Travellers’ Tips (the electronic luggage)
Posted by Lisa Hill on October 28, 2010
I’ve been meaning to post about this for a while…
Backpackers who travel light may well be scornful, but for those of us who cart about a bit of electronic luggage on international holidays, the chargers can be a bit of a problem.
The spouse and I between us have an iPhone, two cameras, two iPods (essential to make long haul flights bearable), an iPad and a Kindle (essential if you are travelling in countries where you can’t buy books in English) and a netbook (which has facilitated the blog you are reading now). I also brought the lead to transfer photos from my camera to the netbook in case the camera card is temperamental but have mostly not needed it (I upload my photos to Google photos regularly so that if my stuff gets lost or stolen, at least I have my photos).
All these things need charging and the chargers are mostly not compatible with each other. And of course, the Australian electricity system is not compatible with either Europe or the UK so we have to have two adaptors as well, and share them. Which means a power board and extension cord too, just in case the requisite power point is in a silly place (which it so often is, especially in boutique hotels).
Last time we travelled these leads were a pain in the proverbial and if there are any inventors out there who are working on a nice wireless solution sign me up to be a guinea pig please!

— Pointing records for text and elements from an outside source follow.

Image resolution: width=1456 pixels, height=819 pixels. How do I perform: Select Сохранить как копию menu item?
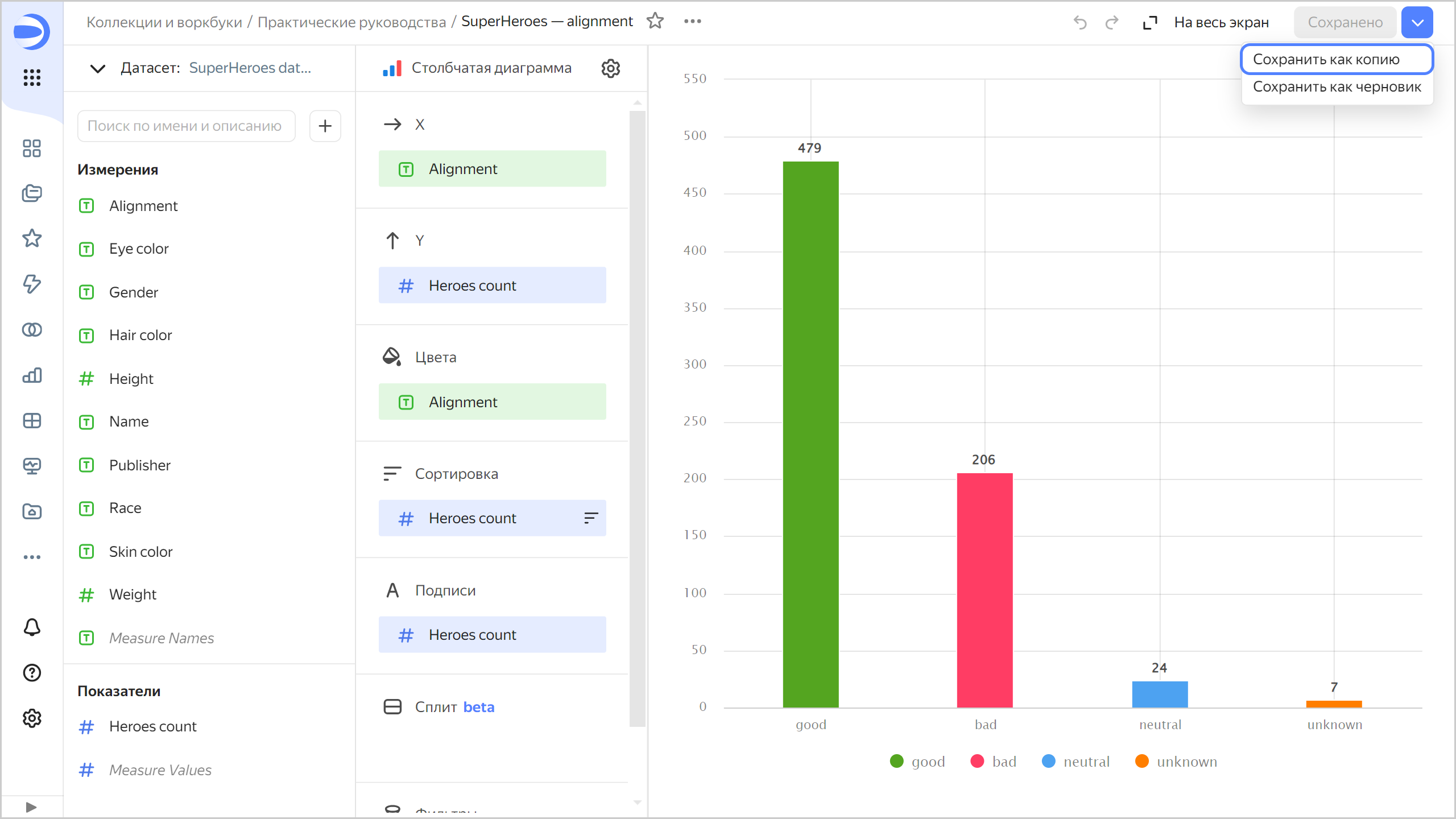[x=1326, y=59]
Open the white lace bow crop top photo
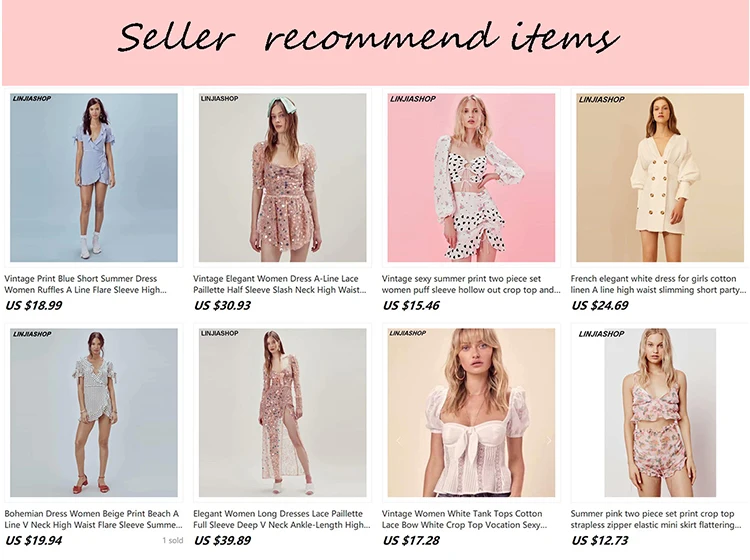The image size is (750, 560). (x=471, y=413)
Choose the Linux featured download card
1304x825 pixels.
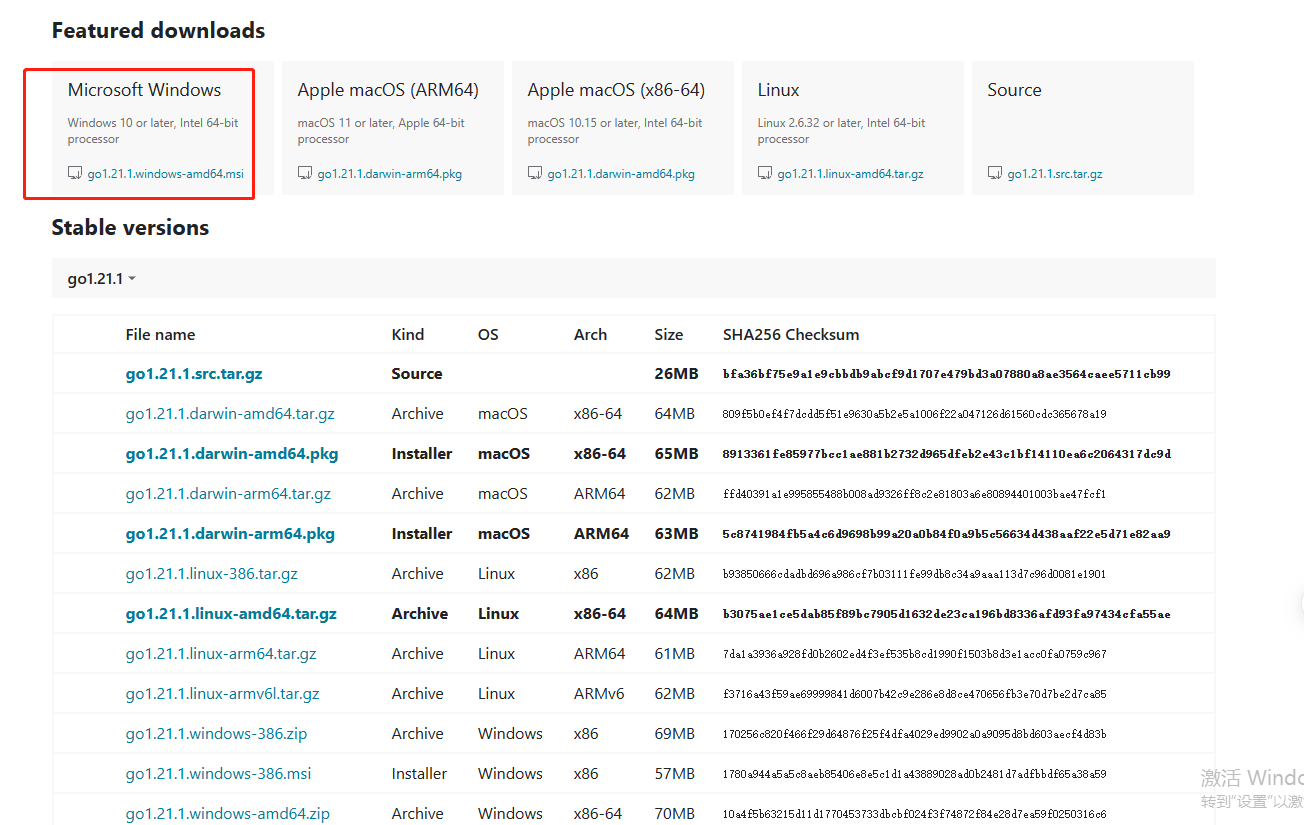point(778,90)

Anyway, in the meantime, I would like to share with you the handy little ‘carry-bag’ that I have for my share of the wiring. I bought this (which is meant to be a handbag) on our Vietnam trip in 2007:
Spread out like this, the three zipped compartments can be seen. One takes the Kindle charger and the camera lead, one takes the camera battery charger and the other takes the charger for the netbook (which is currently attached to the netbook on which I am writing this which is why it’s not in the picture). The little square compartment is just the right size for one adaptor. I considered sewing another one onto the other side but that would make it bulky so decided not to.
The advantage of this little carry-bag is that it keeps my share of the leads all together so that I don’t lose them, but it’s flexible in shape. I can spread it flat like this or fold it in half or scrunch it into a corner of the suitcase depending on what’s in my carry-on bag at the time.
Any fool who can sew could make one of these, and a smart entrepreneur who mass-produced them in strong but lightweight see through material would make a fortune.